Aqui, estamos ‘tocando a boiada’.
Nossa mais importante autoridade da Fundação Cultural Palmares, Sergio Camargo, chama o movimento negro no Brasil de “escória maldita”. A dimensão política pela polarização com estados e municípios, com o judiciário e o Congresso Nacional, busca criar a cortina de fumaça que vem asfixiando nossa população, abandonada a própria sorte, com similaridades aos atos criminosos dos policiais americanos em Minnesota.
Senhor Presidente Bolsonaro, sem Pacto Federativo, não estamos e nem conseguiremos respirar. Ele é o nosso oxigênio.

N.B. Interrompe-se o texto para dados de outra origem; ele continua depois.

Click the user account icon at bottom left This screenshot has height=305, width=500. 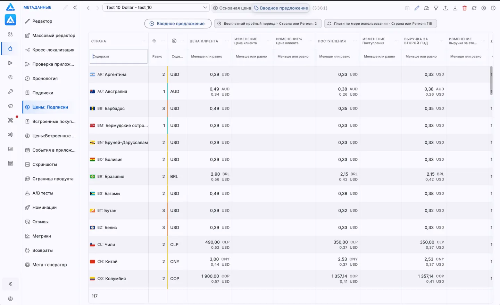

Não desafie nossas inteligências.
Se as forças armadas têm a competência constitucional de defesa da nação, vosso comportamento e de vossa equipe parecem trabalhar para tornar seu Governo um inimigo maior e mais letal que a Covid-19.
E, infelizmente, entre passeatas antidemocráticas e antifascistas, parecemos indiferentes aos números da pandemia e as consequências da reabertura da economia, no caos do Brasil, Pátria Amada.
Pergunto às nossas autoridades locais: será que as vendas pelo dia dos namorados são mais importantes que os dados científicos que aconselham máxima precaução pela realidade do nosso sistema de saúde?
Estamos vivendo o auge da pandemia e, apressados, poderemos comer cru e quente.
Se a nossa referência viking sueca hoje lamenta as vidas perdidas e pede desculpas, o que esperar de um mito que se refugia no discurso hipócrita da fatalidade das mortes e da culpa e responsabilidade dos estados e municípios?
O que estamos vivendo no Amazonas, se nada for feito contrário, não desejamos aos demais estados do Brasil.
Em solidariedade a todos os filhos da Mãe África, de quem somos irmãos, transcrevo este trecho do livro “Jesus e a Cidadania do Espirito”, publicado em outubro de 2019 pelo escritor Paiva Netto: “Racismo é obscenidade (assim como preconceitos sociais, de gênero, religiosos, científicos ou de qualquer outra espécie) […]. Somos contra o racismo, porque lutamos, sobretudo, pela dignidade do ser humano. ”
Daniel Borges Nava é Geólogo, Analista Ambiental e Professor Doutor em Ciências Ambientais e Sustentabilidade na Amazônia.